(Records contained in a dataset)
_ _ _ _
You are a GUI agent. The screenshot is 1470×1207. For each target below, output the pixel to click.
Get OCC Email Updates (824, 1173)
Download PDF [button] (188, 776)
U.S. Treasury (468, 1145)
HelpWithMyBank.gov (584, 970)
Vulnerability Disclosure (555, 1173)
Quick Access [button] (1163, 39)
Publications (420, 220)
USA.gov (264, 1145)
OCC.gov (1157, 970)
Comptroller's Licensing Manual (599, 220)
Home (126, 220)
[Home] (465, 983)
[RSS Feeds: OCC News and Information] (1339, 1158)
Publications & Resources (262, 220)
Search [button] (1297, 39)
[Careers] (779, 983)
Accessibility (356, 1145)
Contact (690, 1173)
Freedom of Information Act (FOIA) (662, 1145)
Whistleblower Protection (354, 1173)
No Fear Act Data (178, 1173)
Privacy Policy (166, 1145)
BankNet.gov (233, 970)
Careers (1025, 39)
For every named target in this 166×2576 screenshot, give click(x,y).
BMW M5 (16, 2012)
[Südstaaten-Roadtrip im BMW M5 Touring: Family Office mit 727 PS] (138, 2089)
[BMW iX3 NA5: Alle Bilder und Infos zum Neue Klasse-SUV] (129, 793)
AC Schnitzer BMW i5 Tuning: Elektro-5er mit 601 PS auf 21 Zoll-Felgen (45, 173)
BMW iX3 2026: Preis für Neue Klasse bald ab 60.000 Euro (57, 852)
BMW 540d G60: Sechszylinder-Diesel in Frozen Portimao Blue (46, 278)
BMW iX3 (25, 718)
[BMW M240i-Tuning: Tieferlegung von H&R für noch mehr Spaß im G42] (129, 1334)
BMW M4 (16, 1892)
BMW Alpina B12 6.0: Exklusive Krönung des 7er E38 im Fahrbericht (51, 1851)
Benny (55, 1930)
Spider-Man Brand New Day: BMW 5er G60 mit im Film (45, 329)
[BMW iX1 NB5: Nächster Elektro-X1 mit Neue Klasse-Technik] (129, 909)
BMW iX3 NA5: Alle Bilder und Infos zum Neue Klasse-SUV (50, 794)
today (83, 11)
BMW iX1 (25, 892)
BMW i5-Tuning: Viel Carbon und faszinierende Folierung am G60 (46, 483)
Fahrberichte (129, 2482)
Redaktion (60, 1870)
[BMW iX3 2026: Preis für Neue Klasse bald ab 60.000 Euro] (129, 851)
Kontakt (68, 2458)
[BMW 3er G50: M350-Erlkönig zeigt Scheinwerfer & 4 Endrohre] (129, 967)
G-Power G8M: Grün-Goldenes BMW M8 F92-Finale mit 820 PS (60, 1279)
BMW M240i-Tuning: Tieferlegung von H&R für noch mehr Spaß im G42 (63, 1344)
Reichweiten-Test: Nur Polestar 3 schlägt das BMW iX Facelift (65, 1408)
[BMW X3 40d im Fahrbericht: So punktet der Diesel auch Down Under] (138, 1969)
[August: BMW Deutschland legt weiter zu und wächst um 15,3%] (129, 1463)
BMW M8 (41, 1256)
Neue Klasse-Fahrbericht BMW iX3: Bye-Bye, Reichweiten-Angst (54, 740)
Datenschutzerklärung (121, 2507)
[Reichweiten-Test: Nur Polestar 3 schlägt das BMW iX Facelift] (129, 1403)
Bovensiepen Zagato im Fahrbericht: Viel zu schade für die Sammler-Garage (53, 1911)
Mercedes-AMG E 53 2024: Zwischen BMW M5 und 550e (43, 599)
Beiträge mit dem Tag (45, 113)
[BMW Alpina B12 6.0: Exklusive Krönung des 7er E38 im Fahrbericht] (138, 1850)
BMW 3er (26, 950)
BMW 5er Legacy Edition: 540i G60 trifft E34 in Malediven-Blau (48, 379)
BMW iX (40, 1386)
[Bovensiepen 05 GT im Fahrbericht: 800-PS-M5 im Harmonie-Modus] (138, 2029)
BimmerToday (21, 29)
_ _ _ _
Exercise prompt: From the data, report how many lines hold "bald", leaving out any other words.

Exercise answer: 2